Computer Analysis and Modeling of Biological Signals and Systems

Spring term 2022

Instructors: Mark Liberman
Stephen Isard

(Hybrid) Lecture/Discussion: MW 12:00-1:30

Discussion via Piazza

Software: Examples and homework exercises will require Octave or MATLAB.

Consult the schedule, which also has links to lecture notes.

Homework: There will be about 6 homework assignments, plus a term project.
Submit assignments via the course Canvas site.
Structure: There will be a series of homework exercises using the computer language Octave (the free version of MATLAB), and a term project, which can be a summary of existing methods and results in some area of interest to you, or can be new work of your own. Grading will be based on the homework (40%), the term project (50%), and class participation (10%).
Prerequisites: Digital signal processing is mainly applied linear algebra. There are also basic connections to calculus and probability, and the physics of signals will also come up. The course will review the needed mathematical concepts, but if they are all entirely new to you, you will have to work hard to learn both the basic mathematics and its application. However, a genuine interest in understanding, modeling, or mimicking biological systems will go a long way. In the past, participants who have found the course worthwhile had backgrounds ranging from an MS in math to "nothing past high school algebra."
Texts and readings:

Extensive on-line lecture notes will be provided (linked to the syllabus).

Course Philosophy: Digital Signal Processing is basically a simple topic, whose fundamentals are easier for most people to understand than first-year college calculus is. It provides essential conceptual and practical tools for research in areas such as computer vision, phonetics and speech processing, neuroscience, computer music, and any other discipline that is concerned with the production, perception or interpretation of physical signals by living creatures.

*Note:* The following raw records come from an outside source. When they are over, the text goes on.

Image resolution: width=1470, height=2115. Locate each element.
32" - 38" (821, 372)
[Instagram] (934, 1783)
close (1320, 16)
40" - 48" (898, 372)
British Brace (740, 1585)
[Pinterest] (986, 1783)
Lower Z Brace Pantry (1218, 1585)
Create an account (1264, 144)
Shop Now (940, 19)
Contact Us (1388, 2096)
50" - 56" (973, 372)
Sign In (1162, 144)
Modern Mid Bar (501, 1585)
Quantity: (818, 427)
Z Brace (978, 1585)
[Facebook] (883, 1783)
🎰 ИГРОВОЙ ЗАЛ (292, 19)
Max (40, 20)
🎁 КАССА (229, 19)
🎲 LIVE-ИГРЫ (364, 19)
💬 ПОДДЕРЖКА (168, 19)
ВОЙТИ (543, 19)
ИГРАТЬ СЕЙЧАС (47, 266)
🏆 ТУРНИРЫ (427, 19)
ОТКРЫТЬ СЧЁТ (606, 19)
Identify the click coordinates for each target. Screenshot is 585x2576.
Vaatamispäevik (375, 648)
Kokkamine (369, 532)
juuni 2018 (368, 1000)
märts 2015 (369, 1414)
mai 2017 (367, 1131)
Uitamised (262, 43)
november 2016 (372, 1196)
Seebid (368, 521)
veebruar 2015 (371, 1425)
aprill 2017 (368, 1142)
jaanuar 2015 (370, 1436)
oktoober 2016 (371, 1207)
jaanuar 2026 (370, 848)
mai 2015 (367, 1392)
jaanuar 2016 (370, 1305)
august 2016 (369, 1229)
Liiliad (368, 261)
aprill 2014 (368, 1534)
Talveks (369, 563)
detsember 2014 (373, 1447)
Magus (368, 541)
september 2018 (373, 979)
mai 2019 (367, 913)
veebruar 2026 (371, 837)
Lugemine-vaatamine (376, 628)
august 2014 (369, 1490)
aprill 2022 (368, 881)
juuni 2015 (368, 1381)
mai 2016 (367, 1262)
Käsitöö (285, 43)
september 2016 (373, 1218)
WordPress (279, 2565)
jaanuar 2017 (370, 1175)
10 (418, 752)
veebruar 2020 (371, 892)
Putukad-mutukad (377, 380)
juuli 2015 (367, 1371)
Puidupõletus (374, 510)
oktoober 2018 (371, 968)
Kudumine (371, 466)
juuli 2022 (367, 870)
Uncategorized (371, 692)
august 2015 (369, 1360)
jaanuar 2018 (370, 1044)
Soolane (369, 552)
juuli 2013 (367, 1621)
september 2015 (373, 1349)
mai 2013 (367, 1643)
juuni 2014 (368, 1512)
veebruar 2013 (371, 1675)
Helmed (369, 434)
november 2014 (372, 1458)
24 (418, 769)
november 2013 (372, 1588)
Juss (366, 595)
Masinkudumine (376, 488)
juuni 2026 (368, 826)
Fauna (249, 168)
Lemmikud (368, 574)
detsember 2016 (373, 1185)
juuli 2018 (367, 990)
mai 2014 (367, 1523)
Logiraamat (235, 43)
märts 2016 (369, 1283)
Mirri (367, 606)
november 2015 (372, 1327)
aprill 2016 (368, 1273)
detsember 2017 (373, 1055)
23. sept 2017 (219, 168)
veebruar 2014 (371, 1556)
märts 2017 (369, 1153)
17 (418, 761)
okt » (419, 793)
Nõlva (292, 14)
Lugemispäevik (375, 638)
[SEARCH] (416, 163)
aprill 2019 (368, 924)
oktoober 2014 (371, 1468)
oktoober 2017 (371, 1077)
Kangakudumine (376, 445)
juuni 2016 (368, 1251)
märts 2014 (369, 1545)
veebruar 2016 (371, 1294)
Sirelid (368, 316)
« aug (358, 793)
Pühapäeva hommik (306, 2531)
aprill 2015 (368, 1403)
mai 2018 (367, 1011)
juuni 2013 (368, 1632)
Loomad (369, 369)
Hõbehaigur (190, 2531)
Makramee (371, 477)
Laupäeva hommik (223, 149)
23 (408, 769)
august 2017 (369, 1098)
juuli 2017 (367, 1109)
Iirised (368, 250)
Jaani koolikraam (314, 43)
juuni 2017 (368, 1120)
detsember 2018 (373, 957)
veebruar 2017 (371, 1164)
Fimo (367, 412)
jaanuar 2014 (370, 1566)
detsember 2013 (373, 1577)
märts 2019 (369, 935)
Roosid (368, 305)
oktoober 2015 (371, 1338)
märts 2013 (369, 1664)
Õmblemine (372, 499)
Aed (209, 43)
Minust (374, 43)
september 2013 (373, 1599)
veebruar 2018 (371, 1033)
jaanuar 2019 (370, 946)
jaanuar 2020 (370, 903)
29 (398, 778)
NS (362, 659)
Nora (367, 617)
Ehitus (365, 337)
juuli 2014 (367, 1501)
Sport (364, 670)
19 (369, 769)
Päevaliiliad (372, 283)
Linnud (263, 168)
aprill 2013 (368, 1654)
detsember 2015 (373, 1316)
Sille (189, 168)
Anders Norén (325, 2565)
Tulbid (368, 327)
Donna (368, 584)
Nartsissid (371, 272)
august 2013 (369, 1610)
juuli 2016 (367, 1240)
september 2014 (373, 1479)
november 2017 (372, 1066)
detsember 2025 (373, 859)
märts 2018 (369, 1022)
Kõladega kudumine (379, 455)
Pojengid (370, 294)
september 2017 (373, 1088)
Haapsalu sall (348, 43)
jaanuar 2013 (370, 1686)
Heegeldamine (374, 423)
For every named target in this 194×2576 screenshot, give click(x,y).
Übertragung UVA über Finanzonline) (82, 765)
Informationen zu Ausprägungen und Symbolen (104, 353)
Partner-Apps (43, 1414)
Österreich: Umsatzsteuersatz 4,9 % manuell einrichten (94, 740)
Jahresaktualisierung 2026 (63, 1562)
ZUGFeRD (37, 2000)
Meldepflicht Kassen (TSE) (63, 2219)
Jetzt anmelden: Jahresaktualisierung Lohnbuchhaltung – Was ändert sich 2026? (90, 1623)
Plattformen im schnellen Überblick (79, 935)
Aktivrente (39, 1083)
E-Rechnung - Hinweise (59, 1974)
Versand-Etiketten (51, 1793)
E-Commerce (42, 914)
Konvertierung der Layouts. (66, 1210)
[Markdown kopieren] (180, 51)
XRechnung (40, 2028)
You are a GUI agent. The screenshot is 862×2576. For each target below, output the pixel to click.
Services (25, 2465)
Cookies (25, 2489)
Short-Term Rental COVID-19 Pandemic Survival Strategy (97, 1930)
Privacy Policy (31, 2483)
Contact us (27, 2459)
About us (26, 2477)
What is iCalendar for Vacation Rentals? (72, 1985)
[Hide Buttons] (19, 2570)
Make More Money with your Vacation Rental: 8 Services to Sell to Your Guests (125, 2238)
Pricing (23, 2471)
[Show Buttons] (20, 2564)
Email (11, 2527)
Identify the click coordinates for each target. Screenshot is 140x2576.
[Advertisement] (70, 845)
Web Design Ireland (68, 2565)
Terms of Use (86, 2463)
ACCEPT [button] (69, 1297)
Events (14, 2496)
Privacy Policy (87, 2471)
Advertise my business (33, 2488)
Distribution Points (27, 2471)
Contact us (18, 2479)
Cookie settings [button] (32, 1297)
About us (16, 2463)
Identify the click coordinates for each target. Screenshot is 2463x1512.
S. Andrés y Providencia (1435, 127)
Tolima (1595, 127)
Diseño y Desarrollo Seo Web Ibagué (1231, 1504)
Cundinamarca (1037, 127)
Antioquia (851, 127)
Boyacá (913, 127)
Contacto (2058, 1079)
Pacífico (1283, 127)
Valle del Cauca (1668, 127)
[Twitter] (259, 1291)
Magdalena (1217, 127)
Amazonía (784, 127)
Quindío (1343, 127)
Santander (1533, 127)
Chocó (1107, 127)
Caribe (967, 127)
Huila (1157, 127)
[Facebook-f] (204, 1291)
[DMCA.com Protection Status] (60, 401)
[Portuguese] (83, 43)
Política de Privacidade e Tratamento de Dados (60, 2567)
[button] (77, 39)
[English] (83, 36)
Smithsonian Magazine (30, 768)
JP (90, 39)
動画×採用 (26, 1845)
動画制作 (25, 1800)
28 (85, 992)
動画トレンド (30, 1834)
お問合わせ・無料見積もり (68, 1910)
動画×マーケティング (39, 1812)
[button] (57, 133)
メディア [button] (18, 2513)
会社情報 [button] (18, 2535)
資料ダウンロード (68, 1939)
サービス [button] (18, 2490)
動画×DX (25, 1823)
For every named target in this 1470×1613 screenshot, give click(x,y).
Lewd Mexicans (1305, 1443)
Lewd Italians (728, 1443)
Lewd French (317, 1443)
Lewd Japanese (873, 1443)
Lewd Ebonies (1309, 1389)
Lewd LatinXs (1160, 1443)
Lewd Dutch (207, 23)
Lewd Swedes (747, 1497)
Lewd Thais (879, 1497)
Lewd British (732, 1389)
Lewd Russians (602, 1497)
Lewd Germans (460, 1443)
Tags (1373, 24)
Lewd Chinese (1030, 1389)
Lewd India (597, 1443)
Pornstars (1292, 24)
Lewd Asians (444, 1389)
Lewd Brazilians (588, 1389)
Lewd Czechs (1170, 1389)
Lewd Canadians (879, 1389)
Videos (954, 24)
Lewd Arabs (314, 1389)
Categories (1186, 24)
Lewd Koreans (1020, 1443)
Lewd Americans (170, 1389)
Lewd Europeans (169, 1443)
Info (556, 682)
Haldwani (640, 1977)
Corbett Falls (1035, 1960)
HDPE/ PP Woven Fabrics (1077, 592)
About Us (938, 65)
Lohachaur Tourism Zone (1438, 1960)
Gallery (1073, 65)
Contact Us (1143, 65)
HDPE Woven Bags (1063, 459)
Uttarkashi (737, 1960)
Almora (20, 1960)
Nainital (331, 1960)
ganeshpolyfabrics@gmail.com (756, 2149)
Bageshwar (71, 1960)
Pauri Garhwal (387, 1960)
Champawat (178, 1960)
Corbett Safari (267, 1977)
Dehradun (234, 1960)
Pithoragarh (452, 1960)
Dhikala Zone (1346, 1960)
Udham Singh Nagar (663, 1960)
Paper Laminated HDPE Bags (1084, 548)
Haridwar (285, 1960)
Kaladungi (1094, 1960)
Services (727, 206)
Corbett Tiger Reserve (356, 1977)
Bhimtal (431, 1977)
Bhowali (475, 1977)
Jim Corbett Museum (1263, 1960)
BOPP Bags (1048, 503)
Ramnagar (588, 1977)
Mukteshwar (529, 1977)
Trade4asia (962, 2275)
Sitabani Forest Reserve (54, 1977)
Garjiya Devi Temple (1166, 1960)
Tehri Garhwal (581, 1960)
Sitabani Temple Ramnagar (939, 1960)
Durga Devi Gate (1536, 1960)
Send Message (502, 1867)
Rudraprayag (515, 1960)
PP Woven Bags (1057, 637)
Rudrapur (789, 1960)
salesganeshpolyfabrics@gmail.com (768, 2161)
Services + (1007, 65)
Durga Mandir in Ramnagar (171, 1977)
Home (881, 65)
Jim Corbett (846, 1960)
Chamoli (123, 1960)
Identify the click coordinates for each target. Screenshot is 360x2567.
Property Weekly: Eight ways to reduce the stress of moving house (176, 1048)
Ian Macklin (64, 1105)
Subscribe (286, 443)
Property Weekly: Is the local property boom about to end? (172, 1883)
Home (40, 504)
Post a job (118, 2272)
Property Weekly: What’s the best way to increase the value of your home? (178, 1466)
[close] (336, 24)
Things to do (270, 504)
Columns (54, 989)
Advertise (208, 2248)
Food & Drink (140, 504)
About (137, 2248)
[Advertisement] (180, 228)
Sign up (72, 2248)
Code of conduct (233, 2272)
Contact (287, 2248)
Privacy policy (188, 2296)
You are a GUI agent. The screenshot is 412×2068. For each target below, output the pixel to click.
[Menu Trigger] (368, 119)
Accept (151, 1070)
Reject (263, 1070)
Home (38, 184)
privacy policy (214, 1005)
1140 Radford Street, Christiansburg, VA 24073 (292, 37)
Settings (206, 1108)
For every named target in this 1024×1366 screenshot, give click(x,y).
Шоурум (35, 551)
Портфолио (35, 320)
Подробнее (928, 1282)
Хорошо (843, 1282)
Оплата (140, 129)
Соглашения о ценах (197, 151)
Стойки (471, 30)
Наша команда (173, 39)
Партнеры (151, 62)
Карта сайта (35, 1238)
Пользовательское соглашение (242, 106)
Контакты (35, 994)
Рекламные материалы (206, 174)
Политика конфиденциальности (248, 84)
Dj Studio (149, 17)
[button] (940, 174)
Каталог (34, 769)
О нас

However, DSP is usually taught to electrical engineers after three or four semesters of prerequisites; and then an EE DSP course usually includes some things that are not crucial for a biologically-oriented audience, while leaving out some other other things that are. A properly designed one-semester lab course can give interested students the foundation needed to understand and use DSP concepts and techniques in biological applications. This can be done without requiring a mathematical background much beyond basic algebra.

This course was developed in the mid 1990's by Mark Liberman and Eero Simoncelli. Eero now teaches a modified version, called Mathematical Tools for Neural Science, as a required course in the Neuroscience program at NYU.